Since its invention in 2004, graphene has attracted considerable interest worldwide. Advances in the use of graphene in materials science and engineering require important increases in the quality of the final product for integration in photonic and electronic devices. To meet this demand, which will become increasingly strict in the future, analytical techniques capable of differentiating between the starting materials and graphene need to be developed. The interest in the use of laser-induced breakdown spectroscopy (LIBS) for this application rests on the rapid progress experienced by this technology for identification of carbon-based materials of close chemical composition. The potential of LIBS has been explored here by a careful investigation of the spectral properties of both multi-layer and few-layer graphene, graphite and graphene oxide. Results reveal significant differences in the specific optical emission responses of these materials, expressly reflected on the behavior of CN and C2 molecular emissions. These differences result from the particularities of the materials, such as the number of carbon layers and the carbon hybridization in the bonding structure, together with the post-ablation evolution of the concerned plasma plume.

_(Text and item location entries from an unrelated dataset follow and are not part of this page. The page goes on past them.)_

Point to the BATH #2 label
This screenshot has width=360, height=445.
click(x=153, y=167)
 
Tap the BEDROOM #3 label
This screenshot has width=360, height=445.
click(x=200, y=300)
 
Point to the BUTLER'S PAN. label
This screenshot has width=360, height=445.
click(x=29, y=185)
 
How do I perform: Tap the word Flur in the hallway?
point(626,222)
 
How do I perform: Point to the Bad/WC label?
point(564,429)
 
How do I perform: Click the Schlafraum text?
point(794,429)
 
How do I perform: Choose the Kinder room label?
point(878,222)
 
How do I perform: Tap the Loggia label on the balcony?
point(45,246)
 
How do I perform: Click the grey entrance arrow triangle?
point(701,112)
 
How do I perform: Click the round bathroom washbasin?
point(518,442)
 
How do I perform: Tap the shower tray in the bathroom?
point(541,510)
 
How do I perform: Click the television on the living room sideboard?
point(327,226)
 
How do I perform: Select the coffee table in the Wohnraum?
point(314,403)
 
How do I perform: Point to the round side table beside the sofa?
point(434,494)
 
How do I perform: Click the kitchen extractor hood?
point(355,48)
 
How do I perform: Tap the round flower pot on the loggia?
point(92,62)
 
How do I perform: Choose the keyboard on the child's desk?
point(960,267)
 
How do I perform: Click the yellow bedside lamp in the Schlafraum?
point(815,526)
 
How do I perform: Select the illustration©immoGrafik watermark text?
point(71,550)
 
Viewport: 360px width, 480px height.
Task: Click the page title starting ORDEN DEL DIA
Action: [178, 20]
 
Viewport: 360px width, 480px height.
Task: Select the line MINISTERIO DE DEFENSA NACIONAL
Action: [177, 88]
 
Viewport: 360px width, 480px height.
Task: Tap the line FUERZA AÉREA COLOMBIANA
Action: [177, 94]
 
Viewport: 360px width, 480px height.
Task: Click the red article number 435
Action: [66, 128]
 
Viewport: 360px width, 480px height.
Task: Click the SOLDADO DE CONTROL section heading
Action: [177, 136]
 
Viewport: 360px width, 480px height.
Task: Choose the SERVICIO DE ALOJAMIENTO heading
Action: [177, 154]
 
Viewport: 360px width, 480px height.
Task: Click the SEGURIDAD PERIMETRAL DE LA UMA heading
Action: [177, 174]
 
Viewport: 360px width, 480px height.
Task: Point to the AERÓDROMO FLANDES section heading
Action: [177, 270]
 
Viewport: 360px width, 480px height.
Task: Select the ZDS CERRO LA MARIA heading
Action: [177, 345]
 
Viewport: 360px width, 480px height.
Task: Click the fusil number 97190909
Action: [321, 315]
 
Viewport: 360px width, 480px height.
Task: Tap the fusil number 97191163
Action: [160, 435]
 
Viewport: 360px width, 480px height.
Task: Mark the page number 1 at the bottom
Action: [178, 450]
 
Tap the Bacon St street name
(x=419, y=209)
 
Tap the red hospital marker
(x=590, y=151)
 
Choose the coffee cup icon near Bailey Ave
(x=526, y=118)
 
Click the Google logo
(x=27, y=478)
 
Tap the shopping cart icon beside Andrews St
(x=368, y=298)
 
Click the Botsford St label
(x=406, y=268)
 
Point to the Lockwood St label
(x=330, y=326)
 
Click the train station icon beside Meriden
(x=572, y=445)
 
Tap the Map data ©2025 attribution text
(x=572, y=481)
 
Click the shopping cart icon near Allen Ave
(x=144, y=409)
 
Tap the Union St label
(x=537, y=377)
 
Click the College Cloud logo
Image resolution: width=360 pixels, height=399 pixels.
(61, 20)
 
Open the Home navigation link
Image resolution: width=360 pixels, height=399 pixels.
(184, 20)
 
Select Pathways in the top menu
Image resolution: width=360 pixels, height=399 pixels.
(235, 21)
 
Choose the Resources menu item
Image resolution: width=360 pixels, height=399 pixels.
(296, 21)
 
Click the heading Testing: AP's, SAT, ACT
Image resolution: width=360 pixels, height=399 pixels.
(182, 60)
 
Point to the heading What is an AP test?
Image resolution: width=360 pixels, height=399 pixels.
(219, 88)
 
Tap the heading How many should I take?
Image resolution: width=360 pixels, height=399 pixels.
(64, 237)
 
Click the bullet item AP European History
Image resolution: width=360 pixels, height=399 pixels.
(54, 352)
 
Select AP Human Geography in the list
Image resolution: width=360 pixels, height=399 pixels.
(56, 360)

In short, this interconnection between ablation and emission events generated from each material allows its characterization and its differentiation from other materials with highly similar chemical composition. •The emitting behavior of nano-sized carbon lattices has been evaluated.•Laser fluence change impacts equally on optical emissions from pure carbon lattices.•Temporal profiles of molecular emissions reveal differences between carbon lattices.•Variable stacking of nano-carbon layers leads to difference in molecular emissions.